Cuts Like a Knife (6 page)

“I'm sorry,” Mom said. “She's not home.”

I dropped my head to my chest, both arms folded over it like I was in a cocoon. “Mac's uncle—his name is Devin McCauley—and Mr. Hanson are on their way over to Mac's grandmother's house, to see if she's there. Mrs. Robinson is calling her other friends.”

“She doesn't have any other friends,” I snapped, my voice partly muffled against my chest. “She has me and Ren and Alex. That's it.”

For a moment, Mom's hand stayed on mine, warm and steady. Then she reached up and pulled my arms away from my head. “Okay then,” she said, “you're it. You're just going to have to figure out where she is.”

“I don't know,” I shouted. My nose was running again, and I wiped it with my sleeve. My cheeks were wet. I didn't even know I was crying. “She already went to all of her favorite places—the park, her grandmother's house, Frankie and Johnnie's, the music room at school.”

And then I knew.

“What?” Mom said. She must have seen something in my face.

I swiped my sleeve across my face again. “The merry-go-round, you know, the one I told you about where I saw Mac that first day. She loved that thing. When they took it out, she tried to get a petition going to bring it back. Didn't work.”
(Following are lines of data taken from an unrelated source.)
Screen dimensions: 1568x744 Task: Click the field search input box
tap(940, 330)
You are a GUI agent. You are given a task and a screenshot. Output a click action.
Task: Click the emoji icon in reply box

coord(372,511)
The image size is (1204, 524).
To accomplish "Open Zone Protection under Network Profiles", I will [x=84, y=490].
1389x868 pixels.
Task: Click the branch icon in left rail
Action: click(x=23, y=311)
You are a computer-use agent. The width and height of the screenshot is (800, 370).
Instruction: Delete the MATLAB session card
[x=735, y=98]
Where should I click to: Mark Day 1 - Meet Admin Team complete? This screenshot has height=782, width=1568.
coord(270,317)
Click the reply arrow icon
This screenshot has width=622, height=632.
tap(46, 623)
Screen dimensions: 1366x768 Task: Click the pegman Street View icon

“The city was worried about liability,” Mom said, more to herself than me.

“When we were at the house earlier, she said something about the day we met at the merry-go-round.” I was shaking. I looked at Mom. “She's there. Not at the park, I mean wherever they took it. She's there.”

Mom was already pulling out her phone. “First we have to find out where
there
is.”

“Who are you calling?”

“Someone from church who works for the planning department.”

“It's almost midnight,” I said.

She put the phone to her ear and reached into the backseat with her other hand to grab the sweatshirt I'd left in the kitchen. “Good,” she said. “That means he'll probably be home.”

My hands were shaking so bad, I could barely get the shirt on and zippered. By the time I did, Mom was off the phone, starting the car and doing up her seatbelt all in one blur of motion.

“Buckle up,” she said to me, and she put the car in gear and did a tight U-turn in the middle of the street.

“Where are we going?” I said.

“City garage.” Her eyes were fixed on the road. At the corner she looked both ways and then ran the red light.

My thoughts were falling all over themselves. What if Mac was at the merry-go-round? What if she wasn't? What if we couldn't find her? What if… what if I was right and it was already too late? I closed my eyes and sent up one more prayer:
Please, God, let me
be wrong.

Chapter Fourteen

The car tires squealed as we whipped into the parking area of the city garage. Mom shot across the pavement, stopping with a spray of gravel, nose in the far corner of the lot.

The fenced storage space was down an embankment. Mom slammed the car into park and was out the door before I even had my seatbelt off. We half slid, half fell down the hill. I looked at my watch. I saw that it was almost midnight. Almost tomorrow.

What had Mac said? Tomorrow everything would be gone. Did she mean herself too?

I looked at the fence in front of me. “Boost me up,” I said.

Mom laced her fingers together, and I put my foot on her hands. She was stronger than she looked. She grunted, pushing up with both arms, and I managed to grab the top metal edge of the fence. I reached one arm down, and she pulled herself up.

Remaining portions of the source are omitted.